Given that you have 3 groups, you ought to use analysis of variance.

The variation of scores is made up of two parts.

The variation within each group
The variation between the groups.

F = (between groups variance)/(within groups variance)

Import the necessary library and calculate the variation within each group.

import numpy as np
from scipy.stats import f_oneway

print(np.std(group_water)) # 0.8944271909999159
print(np.std(group_juice)) # 1.019803902718557
print(np.std(group_coffee)) # 1.4966629547095764

Now, to perform the ANOVA Test

f_oneway(group_water, group_juice, group_coffee)
# F_onewayResult(statistic=4.2745098039215685,
                                  pvalue=0.03965891577699055)

Since this p-value is less than 0.05, we accept the alternative hypothesis.
That is the drink does make a difference in reaction time.

Two-Way ANOVA

You should use a two-way ANOVA when you’d like to know how two factors affect a response variable and whether or not there is an interaction effect between the two factors on the response variable.

For the results of a two-way ANOVA to be valid, the following assumptions should be met:

Normality — The response variable is approximately normally distributed for each group.
Equal Variances — The variances for each group should be roughly equal.
Independence — The observations in each group are independent of each other and the observations within groups were obtained by a random sample.

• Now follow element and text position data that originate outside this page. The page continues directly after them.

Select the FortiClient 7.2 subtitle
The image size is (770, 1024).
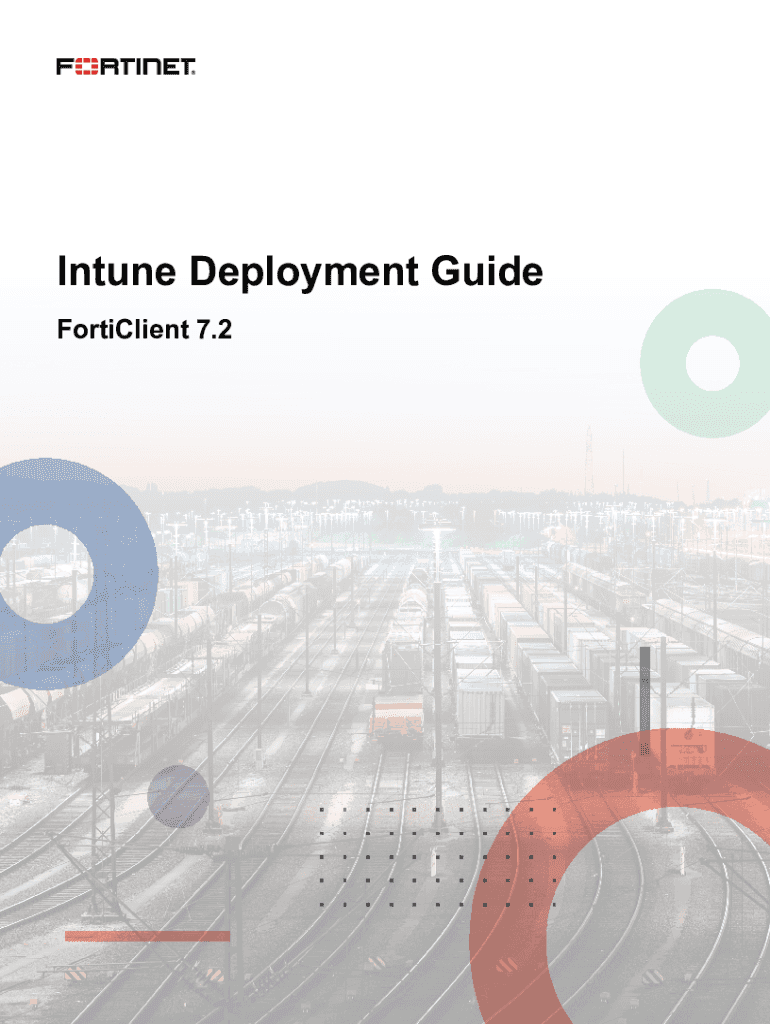pos(144,329)
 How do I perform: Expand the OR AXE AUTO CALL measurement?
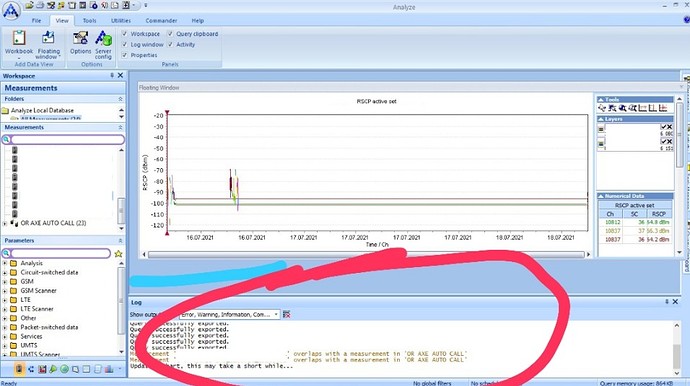pyautogui.click(x=5, y=223)
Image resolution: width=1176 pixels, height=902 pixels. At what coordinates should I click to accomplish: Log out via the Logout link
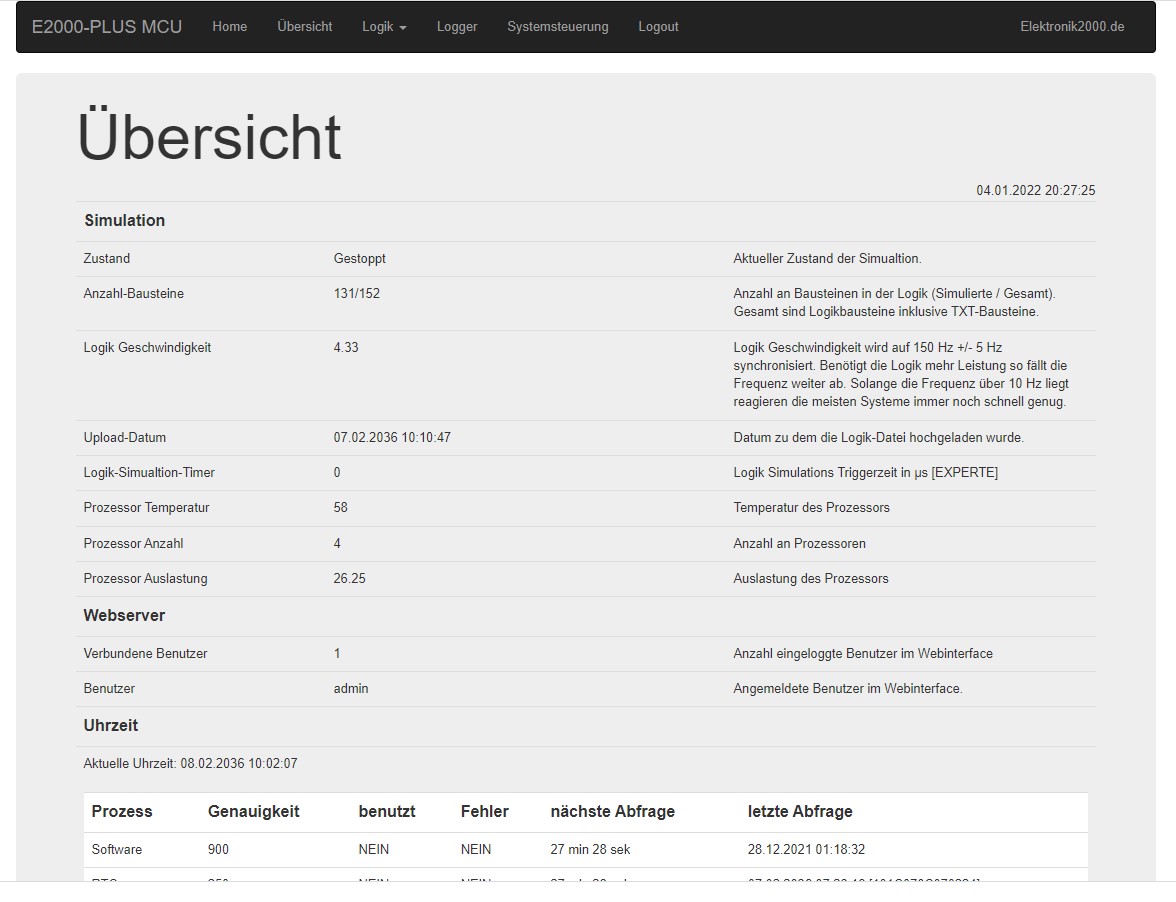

A researcher wants to know whether test scores are influenced by Gender or Age or both. She collects information with regards to this experiment. The data she collected is as follows. The level of significance is 0.05.

I replicated the data using python.

import numpy as np
import pandas as pd
import statsmodels.api as sm
from statsmodels.formula.api import ols
data = pd.DataFrame({'Gender': np.tile(np.repeat(['Boys', 'Girls'], 3),3),
                   'Age': np.repeat(['10', '11', '12'], 6),
                   'Score': [4,6,8,4,8,9,
                             6,6,9,7,10,13,
                             8,9,13,12,14,16
                   
                              ]
                  })
data

model = ols('Score ~ C(Age) + C(Gender) + C(Gender) * C(Age)', 
                                             data = data).fit()               
sm.stats.anova_lm(model, typ=2)

Since the p-value of gender (0.035) is less than .05, this means that gender has significant impact on the test scores.

Since the p-value of age (0.006) is less than .05, this means that age has significant impact on the test scores.

Since the p-value of age and gender (0.556) is greater than .05, we can say that gender and age (combined) interaction has no significant impact on the test scores.